▶ _COMPLETE THE FOLLOWING_
(a) In the post on microscope photo accessories below, write out the passage from "I was also a" up to and including "for variable distance.".
(b) Using the microscope photo accessories post below, decide whether each statement agrees with it, answering yes or no and quoting the words that settle it: (i) The Sony a6000 used for the photography has an APS-C sized sensor. (ii) Prime focus imaging makes use of an eyepiece. (iii) The product descriptions in the online retail stores specified thread sizes.
(c) Proceed with the post on microscope photo accessories below, picking up after its final sentence.

── EXCERPT PROVIDED ──

Microscope Photo Accessories

When Lukey and I were using the microscope a week or so ago, I noticed a few nagging problems that needed to be resolved before I attempted another microscopy session and especially a session that included photography and/or videography.  I spent the past week or so trying to resolve these problems and thought it would be best to document it all here.

My first problem was that what I was seeing on my camera (and on the 32" monitor connected to my camera) was not nearly as crisp as what I was seeing visually in the binocular eyepieces.  This was really frustrating.  I had been using my Sony a6000 camera in a prime focus configuration.  Prime focus imaging involves no additional lenses including eyepieces.  This type of imaging works very well in astronomy but I was not liking what I was getting in microscopy.  The images and video were very soft, sort of mushy, un-crisp.  They looked really terrible on the 32 inch monitor.

The next problem was figuring out what I actually needed to fix this problem.  There really is very little information online about microscope adapters in general.  There seems to be even less information online about photography adapters for microscopes.  I couldn't find the information I needed even years ago when I first started looking for options.  Over the years, I would occasionally search again and again, finding nothing useful.  I would find a general statement here or there in forums but this wasn't helping me in the least.  The bulk of videos on YouTube seemed more geared toward purchasing a dedicated microscope camera.  I already have a dedicated microscope camera (designed specifically for microscope use) and I have experienced even more problems with that camera than with my everyday Sony cameras so I wasn't ready to go that route just yet (with a far better microscope camera).  

I even searched through a few online retail stores that carry microscope adapters but the number of available products and information was severely lacking.  The product descriptions didn't address the purpose of the particular adapter.  The product descriptions didn't specify thread sizes and thread pitches.  And, I quickly noticed that there really are very few adapters available for microscopy especially when compared to astronomy.  

I was also a bit confused about the spacing that would be needed between the microscope and the camera.  I was pretty sure I would need to figure this out simply by trial and error because this can vary from one microscope to the next and from one camera to the next.  What the best distance is was information that was elusive though.  Common sense was telling me that I would need a way to adapt the total length of these adapters and extension tubes easily in case I wanted to use different microscopes or different cameras so, at the moment, I wasn't all that concerned about a finite distance if I was going to adapt for variable distance.

So, first I needed to figure out if maybe my choice of camera was causing the problem of a kind of mushy view on my monitor.  I tried other cameras with different sensors...  four-thirds sensors, 1/2" sensors, 1/1.8" sensors, dedicated microscope cameras, dedicated astronomy cameras...  I found that my Sony a6000 with its APS-C sized sensor was the best camera of everything I had on hand and evaluated.  So, how could I make my view sharper?  At least I felt that I had ruled out that the camera was the problem. 

Since my views through my eyepieces were noticeably crisper than what I was seeing on my camera, I decided that I should try imaging through a microscope eyepiece in between the camera and the microscope rather than prime imaging with no eyepiece or lens.  Any photographic adapters would be placed on the trinocular port of my microscope.  This was another issue I found...  different microscopes have different thread sizes for the trinocular port and I have no idea what any of these thread sizes are nor could I find any information online.

───
── DATA ENTRIES ──

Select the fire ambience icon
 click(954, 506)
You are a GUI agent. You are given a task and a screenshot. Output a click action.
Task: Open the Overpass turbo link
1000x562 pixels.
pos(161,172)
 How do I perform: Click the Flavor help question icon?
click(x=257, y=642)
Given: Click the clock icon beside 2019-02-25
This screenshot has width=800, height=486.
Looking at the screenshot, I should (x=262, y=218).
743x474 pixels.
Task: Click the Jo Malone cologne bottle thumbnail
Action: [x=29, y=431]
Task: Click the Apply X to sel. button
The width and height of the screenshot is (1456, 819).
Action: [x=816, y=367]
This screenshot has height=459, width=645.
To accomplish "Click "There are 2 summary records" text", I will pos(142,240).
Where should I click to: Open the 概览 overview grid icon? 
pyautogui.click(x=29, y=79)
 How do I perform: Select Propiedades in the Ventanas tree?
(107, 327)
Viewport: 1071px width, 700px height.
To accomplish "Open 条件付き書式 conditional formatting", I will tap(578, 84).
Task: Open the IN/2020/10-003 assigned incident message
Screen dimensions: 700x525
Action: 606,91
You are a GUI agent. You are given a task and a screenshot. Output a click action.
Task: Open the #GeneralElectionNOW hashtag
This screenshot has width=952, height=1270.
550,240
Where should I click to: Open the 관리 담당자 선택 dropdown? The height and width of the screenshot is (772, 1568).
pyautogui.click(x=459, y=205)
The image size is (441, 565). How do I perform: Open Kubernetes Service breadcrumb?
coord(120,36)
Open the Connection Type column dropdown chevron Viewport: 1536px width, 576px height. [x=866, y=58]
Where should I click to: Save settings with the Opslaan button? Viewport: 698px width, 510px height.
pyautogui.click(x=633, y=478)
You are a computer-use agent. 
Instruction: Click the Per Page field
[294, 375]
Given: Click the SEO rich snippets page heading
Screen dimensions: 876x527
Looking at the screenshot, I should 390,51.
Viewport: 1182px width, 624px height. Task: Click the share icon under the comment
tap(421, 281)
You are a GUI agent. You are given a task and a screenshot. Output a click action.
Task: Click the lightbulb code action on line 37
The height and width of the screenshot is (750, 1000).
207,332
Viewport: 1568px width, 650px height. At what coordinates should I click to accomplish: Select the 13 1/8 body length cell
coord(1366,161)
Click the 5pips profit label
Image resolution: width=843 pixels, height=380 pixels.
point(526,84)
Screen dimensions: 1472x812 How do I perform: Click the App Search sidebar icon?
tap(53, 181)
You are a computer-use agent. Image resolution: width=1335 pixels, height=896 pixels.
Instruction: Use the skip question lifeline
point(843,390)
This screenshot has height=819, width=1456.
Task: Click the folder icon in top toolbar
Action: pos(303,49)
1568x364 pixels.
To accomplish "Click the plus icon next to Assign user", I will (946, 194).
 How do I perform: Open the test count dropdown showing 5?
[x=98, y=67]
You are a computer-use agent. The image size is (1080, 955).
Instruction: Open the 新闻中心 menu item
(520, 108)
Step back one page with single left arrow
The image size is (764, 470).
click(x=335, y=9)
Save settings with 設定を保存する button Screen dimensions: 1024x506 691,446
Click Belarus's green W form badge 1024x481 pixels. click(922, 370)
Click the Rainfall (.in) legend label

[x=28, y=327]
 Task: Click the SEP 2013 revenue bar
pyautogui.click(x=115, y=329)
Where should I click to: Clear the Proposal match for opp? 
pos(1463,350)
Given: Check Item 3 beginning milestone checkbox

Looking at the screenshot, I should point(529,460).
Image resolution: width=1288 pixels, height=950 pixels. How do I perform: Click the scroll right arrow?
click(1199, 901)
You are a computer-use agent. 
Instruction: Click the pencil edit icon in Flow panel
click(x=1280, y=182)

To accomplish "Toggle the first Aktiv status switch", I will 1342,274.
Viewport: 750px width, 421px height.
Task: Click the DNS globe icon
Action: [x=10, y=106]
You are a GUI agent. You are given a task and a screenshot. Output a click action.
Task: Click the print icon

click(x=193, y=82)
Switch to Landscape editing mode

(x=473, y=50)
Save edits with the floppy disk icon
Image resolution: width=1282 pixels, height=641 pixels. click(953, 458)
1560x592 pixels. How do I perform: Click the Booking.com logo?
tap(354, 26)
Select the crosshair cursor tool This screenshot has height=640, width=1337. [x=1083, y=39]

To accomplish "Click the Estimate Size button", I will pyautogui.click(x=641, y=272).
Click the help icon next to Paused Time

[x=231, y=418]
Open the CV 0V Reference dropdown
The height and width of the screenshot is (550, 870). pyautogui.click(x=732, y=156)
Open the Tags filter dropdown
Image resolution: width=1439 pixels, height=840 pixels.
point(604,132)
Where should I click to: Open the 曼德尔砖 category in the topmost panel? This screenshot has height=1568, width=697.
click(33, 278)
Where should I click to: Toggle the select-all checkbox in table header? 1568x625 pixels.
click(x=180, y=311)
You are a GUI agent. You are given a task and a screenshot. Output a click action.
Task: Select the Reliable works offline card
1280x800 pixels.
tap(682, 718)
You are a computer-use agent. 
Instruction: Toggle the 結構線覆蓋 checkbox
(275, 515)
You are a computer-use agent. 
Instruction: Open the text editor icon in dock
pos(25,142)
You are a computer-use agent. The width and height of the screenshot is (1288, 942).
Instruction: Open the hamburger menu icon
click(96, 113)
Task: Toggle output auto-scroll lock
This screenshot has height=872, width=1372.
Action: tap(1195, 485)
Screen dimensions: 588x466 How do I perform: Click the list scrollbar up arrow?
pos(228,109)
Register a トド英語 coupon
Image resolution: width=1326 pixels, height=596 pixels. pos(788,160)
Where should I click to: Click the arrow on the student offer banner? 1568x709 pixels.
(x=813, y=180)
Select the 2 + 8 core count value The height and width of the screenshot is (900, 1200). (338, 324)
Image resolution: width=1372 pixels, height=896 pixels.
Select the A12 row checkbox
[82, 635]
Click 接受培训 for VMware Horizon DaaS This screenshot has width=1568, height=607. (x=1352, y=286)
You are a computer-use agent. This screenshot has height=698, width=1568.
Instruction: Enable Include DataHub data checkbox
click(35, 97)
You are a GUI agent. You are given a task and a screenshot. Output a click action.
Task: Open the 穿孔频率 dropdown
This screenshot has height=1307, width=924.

───

▶ _ANSWER SET_
(a)
I was also a bit confused about the spacing that would be needed between the microscope and the camera.  I was pretty sure I would need to figure this out simply by trial and error because this can vary from one microscope to the next and from one camera to the next.  What the best distance is was information that was elusive though.  Common sense was telling me that I would need a way to adapt the total length of these adapters and extension tubes easily in case I wanted to use different microscopes or different cameras so, at the moment, I wasn't all that concerned about a finite distance if I was going to adapt for variable distance.

(b)
(i) Yes: "my Sony a6000 with its APS-C sized sensor"
(ii) No: "Prime focus imaging involves no additional lenses including eyepieces."
(iii) No: "The product descriptions didn't specify thread sizes and thread pitches."

(c)
I had a few adapters on hand already because I had already tried a cheap Celestron microscope camera as well as my astronomy cameras.  So this got me started in the right direction.  An adapter that came with a 0.5x lens assembly I had previously purchased to use with these small-sensored microscope and astronomy cameras (around the 1/2" sensor size) actually fit my microscope perfectly so that is the first part I decided to use.  Smaller sensors significantly magnify the views so a reducing lens of 0.5x was needed for the smaller sensors.  It turns out that there were all sorts of other issues with these smaller sensors too just like in regular photography so I abandoned that option rather quickly but the supplied adapter connection to the microscope would be my starting point.  

The adapter that came with the microscope camera was made specifically for my brand of microscope so that was good news.  This adapter was actually in two parts.  One part threads into my microscope and then an adapter slides into that to make a nice 23.2mm eyepiece holder.  My microscope uses 23.2mm eyepieces which is a whole other issue I've overcome in the recent past.  This was the same adapter combo I was using for my Sony a6000 when having it arranged in the less-than-impressive prime focus configuration so I knew I could start with that.  I now needed to figure out how I was going to stick a microscope eyepiece in-between this two piece adapter and my camera.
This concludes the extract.